Here I have shown how to create patient snapshots from finished patient visits. Note that there is a discarding of some information, or summarisation involved. The lab orders have been reduced to counts, and only the latest triage score has been taken. In the same vein, you might just take the last recorded heart rate or oxygen saturation level, or the latest value of a lab result. A snapshot loses some of the richness of the full data in an EHR, but with the benefit that you get data that replicate unfinished visits.
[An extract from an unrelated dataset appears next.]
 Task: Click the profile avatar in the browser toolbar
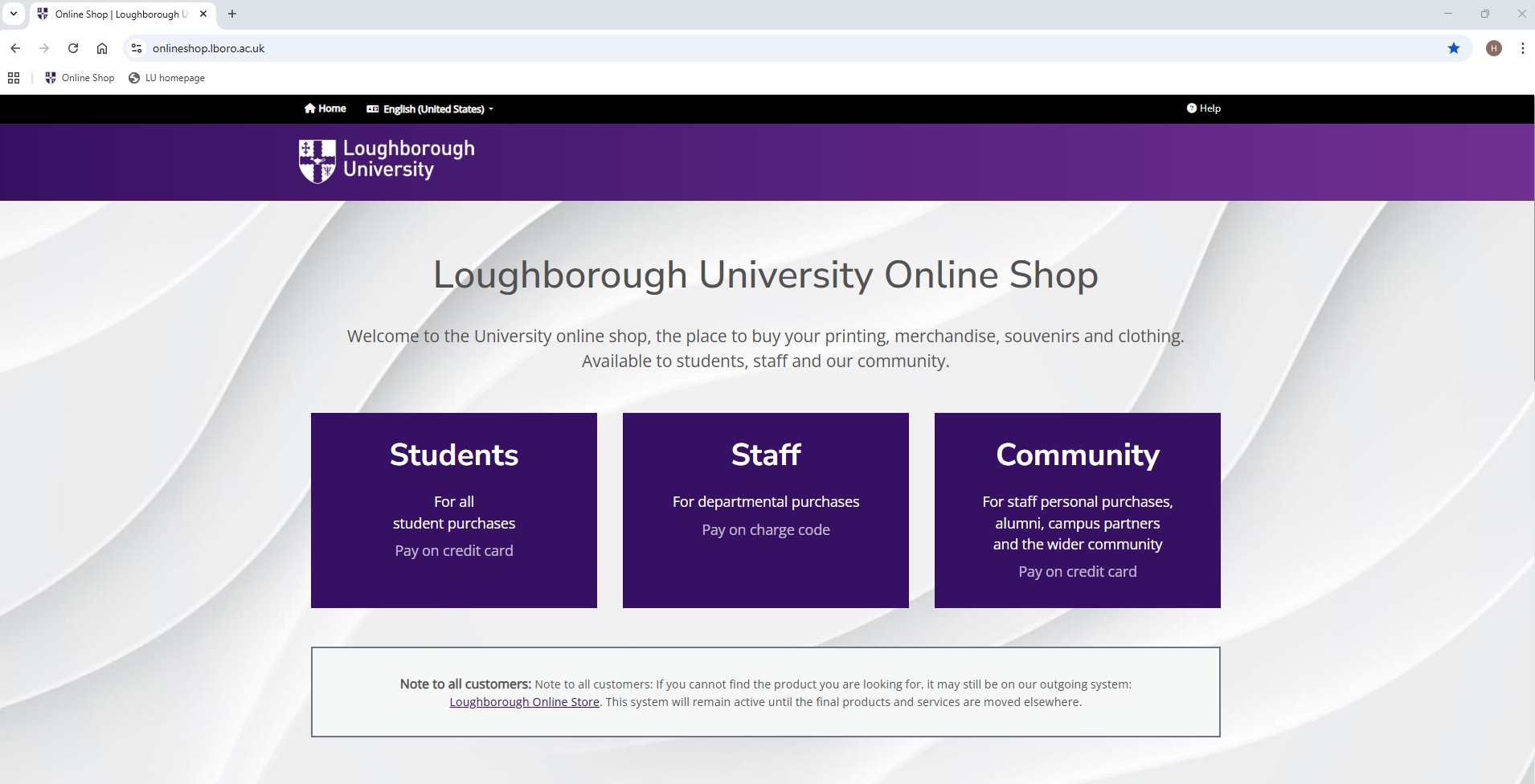pyautogui.click(x=1493, y=47)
Note that ED visit data can be patchy in ways that are meaningful. For example, a severely ill patient might have many heart rate values recorded and many lab orders, while a patient with a sprained ankle might have zero heart rate measurements or lab orders. For predicting probability of admission after ED, such variation in data completeness is revealing. By summarising to counts, snapshots allow us to capture that variation in data completeness without having to discard observations that have missing data.

In the next notebook I'll show how to make predictions using patient snapshots.